Overview / Pattern discovery / Time series motif discovery.

Time series motif discovery.

Time series recurrent patterns discovery.

Introduction

This example uses a dataset from the UCR Time Series Classification/Clustering collectionqtdbsele0606, an excerpt of a two-channel ECG Holter recording. We work with the normalized fragment from points 4779 to 7779 of the heartbeat series.

A single call to SAXFactory.seriesToDiscordsAndMotifs finds motifs and discords with the jMotif library:

public static void main(String[] args) throws Exception {
  Instances tsData = readTSData();
  DiscordsAndMotifs dr = SAXFactory.seriesToDiscordsAndMotifs(
      toDoubleSeries(tsData), windowSize, alphabetSize, 2, 2);
  System.out.println(dr.toString());
}

The current implementation lives in the sax-vsm_classic repository; the original jMotif Google Code project that hosted this walkthrough has been retired.

Applied to the heartbeat segment, the output looks like this:

Motifs, as a list <frequency> [<offset1>,...,<offsetN>], from last to first:
51 at [122, 123, 124, 422, 423, 570, 571, ...
57 at [106, 107, 108, 109, 110, 257, 258, ...

Discords, as a list <distance> <offset>, from last to first:
4.214421668509215 at 2305
6.7017497715148995 at 2019

This reports two top motifs and two top discords.

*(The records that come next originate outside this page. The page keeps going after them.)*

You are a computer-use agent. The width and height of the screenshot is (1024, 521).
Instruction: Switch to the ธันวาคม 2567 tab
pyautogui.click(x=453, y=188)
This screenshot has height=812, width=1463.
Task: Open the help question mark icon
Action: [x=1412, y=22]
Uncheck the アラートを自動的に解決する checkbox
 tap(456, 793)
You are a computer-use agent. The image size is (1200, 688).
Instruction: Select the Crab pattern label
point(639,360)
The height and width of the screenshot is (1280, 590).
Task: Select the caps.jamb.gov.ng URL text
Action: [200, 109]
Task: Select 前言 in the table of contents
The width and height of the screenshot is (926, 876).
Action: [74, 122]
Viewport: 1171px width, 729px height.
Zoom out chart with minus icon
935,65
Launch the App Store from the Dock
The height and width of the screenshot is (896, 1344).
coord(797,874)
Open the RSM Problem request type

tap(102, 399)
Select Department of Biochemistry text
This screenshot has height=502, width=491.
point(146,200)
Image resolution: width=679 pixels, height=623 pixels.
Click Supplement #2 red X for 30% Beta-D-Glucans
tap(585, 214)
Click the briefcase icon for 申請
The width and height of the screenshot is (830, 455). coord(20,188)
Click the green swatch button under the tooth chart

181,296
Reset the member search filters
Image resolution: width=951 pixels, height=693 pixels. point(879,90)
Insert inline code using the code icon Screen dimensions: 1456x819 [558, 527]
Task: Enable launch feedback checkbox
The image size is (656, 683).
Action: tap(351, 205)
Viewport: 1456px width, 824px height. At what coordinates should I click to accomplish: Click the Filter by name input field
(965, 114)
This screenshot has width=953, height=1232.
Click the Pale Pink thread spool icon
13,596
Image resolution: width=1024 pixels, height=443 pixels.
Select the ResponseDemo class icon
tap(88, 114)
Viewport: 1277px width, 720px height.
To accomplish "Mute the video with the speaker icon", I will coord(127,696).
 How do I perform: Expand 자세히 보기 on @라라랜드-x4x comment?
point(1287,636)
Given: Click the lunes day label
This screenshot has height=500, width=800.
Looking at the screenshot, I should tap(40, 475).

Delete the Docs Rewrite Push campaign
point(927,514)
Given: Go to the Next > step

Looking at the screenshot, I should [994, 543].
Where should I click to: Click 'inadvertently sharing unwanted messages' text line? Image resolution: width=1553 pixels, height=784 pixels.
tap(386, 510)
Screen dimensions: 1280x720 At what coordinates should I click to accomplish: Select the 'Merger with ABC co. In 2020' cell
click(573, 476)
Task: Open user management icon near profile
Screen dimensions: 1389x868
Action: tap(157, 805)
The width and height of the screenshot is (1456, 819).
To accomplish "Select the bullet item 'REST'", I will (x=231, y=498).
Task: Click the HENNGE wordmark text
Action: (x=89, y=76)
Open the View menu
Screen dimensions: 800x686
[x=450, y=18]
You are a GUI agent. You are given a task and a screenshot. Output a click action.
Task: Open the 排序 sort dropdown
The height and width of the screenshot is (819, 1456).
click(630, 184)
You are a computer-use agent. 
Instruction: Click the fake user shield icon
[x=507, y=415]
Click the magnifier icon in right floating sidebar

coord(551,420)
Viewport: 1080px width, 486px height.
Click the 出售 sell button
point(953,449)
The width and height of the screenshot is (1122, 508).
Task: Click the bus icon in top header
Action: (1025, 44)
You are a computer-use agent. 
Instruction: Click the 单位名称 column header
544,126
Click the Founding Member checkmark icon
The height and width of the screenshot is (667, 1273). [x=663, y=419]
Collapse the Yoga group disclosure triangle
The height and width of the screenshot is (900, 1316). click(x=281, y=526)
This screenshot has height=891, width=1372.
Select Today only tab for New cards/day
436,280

The first motif occurs 57 times at [106, 107, 108, 109, 110, 257, 258, ...]. Note that the method reports every occurrence, so neighboring offsets such as 106, 107, 108, 109, 110 describe the same recurring pattern under a sliding window — you will usually want to collapse each run to its first offset. The strongest discord (distance 6.70 at offset 2019) marks the most unusual subsequence in the recording.